I'm a poet and writer living for the past six years in the South Jersey shore area. I moved here from North Jersey in 2009 after the 2008 death of my husband William J. (Bill) Higginson, author of The Haiku Handbook, to be closer to my daughter and family. I'm a mom, grandma, and sometimes poet-teacher for the NJSCA. My work has appeared in many journals, and in twenty-some books (including chapbooks). I read at the Dodge Festival in 2010, and have enjoyed two poetry residencies at VCCA (January 2011; March 2015). Please visit my website:www.2hweb.net/penhart and my blog: http://penhart.wordpress.com
Listening to Furniture
Were things otherwise, I would not be listening
to furniture in the rooms of my head.
I would leave the old couch in the living-room
just as it is—cherish the dented cushion where
you sit day after day, and the back pillow whose
top seams slide downward from the weight of
your shoulders and sleeping head.
Were things otherwise, the stack of fake logs
by the fireplace would never be used, but huddle
there forever, waiting for the next polar freeze,
and the corner rocking chair would still be sitting
motionless by the window.
And what about the small dining table with its loose
legs, all four a bit wobbly like my own?
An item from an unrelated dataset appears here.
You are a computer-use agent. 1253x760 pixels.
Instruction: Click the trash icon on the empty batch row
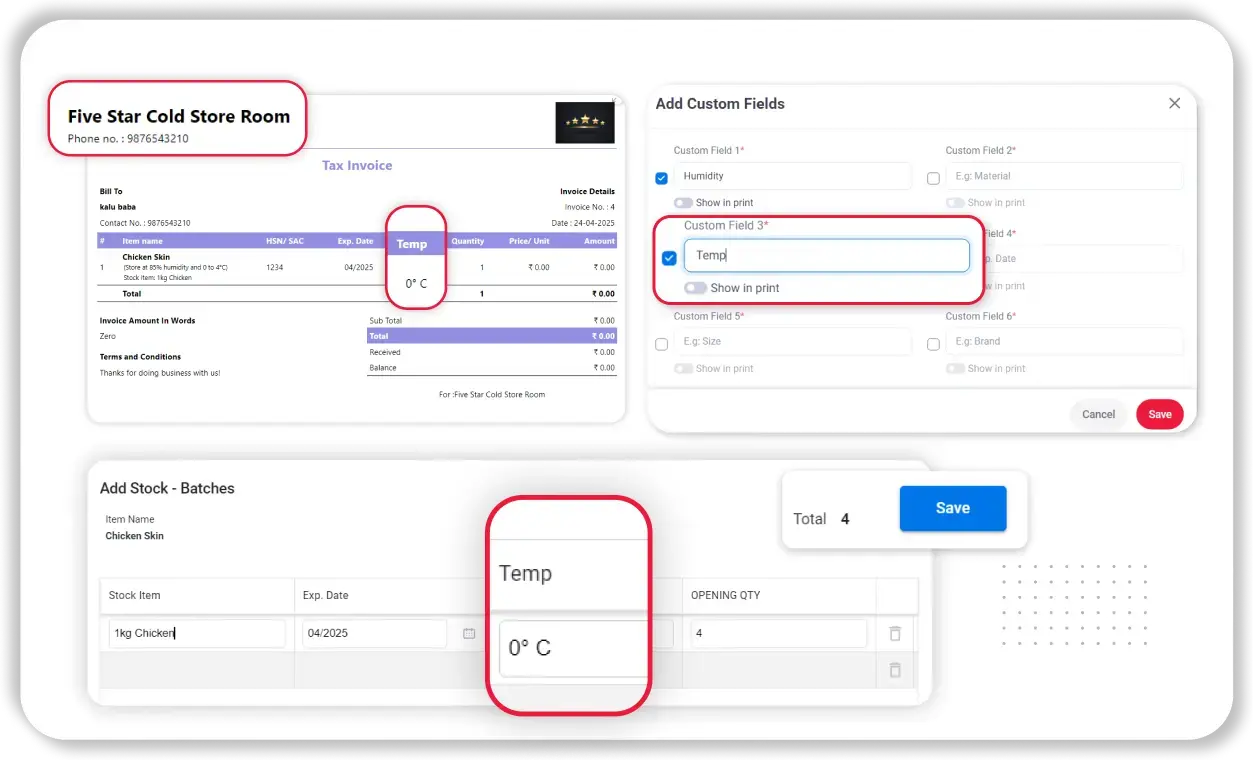[895, 670]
Were things
otherwise, it would stand there forever, shaky but
proud, along with its four maple chairs, its surface
littered with vitamin bottles, papers, and crumbs.
Fluff me up, begs the couch. Burn me, hiss the logs.
For the love of God, clean me off and tighten my
screws so I can be foursquare, whines the table. Please
let me rock the night away, the rocking chair whimpers,
moonlight trapped between its white spindles.
Far from home, I heed the supplications of the lonely,
feel the pain of the neglected, then do what I can.